Still using the original targeting system introduced in Everquest and perfected in WoW, Final Fantasy XIV Online: A Realm Reborn hasn’t really taken any real steps to change this well oiled machine. Taking full advantage of the controller’s button layout, I have to say that it’s hands down the first MMO to really transition this system correctly. With the ability to fully customize your button layout on the PS4, in addition to making use of the track-pad, Square Enix has made it easy to setup your controls in the way you want to use them.
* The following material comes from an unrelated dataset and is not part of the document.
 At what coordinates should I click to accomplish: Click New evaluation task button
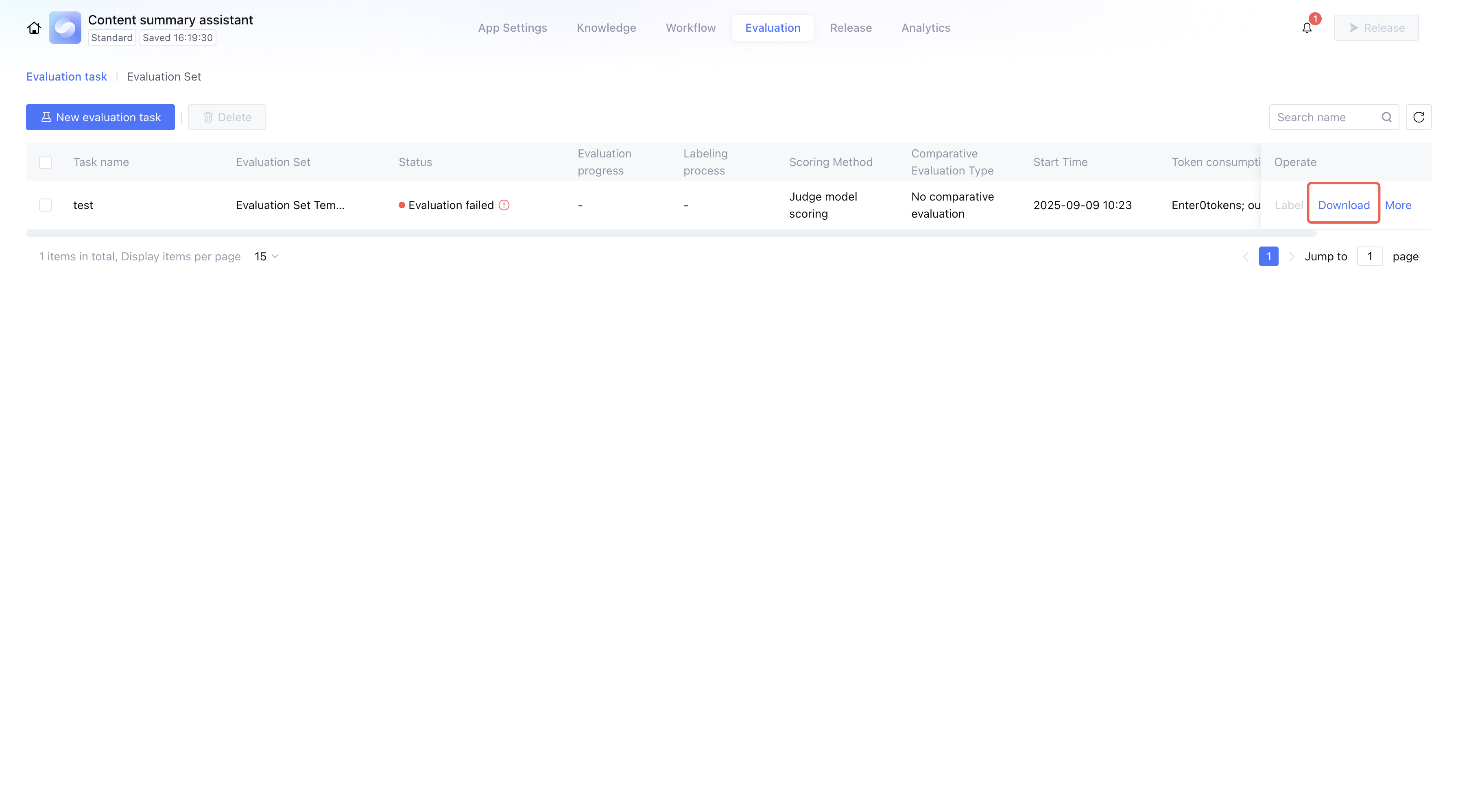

FFXIV_ARR_battle_interfaceOriginally in the PC and PS3 version, I found that leveling up with “Fates”, which are more or less player events that were originally introduced in Warhammer online, Rift, and then perfected in Guild Wars 2, was much more efficient than questing or running dungeons. Square has since then toned down the experience and rewards gained from these to provide real options for players looking to quickly reach end-game. While I didn’t spend too much time raiding, from what I’ve seen, no unique mechanics have really been added, and most fights are still just a DPS race with multiple phases.

What truly defines an amazing MMO is what it brings to the genre.

While Final Fantasy XIV Online: A Realm Reborn doesn’t make up for its past failure in ingenuity, it does show us that a quality MMO is indeed possible for consoles. This, in itself is an accomplishment worth of praise and admiration. Taking the best from past MMOs is a tradition that will likely never be relinquished, as these features are what really define this genre that I’ve been in love with since my first character in Star Wars: Galaxies.

Albert Einstein once said, “The world as we have created it is a process of our thinking. It cannot be changed without changing our thinking.” Without changing what we believe to be acceptable as an MMORPG, we won’t see any major changes in this genre. Although Final Fantasy XIV Online: A Realm Reborn is perhaps the best excuse any developer has ever released for a faulty past title, its rebirth is still clouded by mechanics and tradition passed down from generations hell bent on collecting “20/20” Boar Tusks.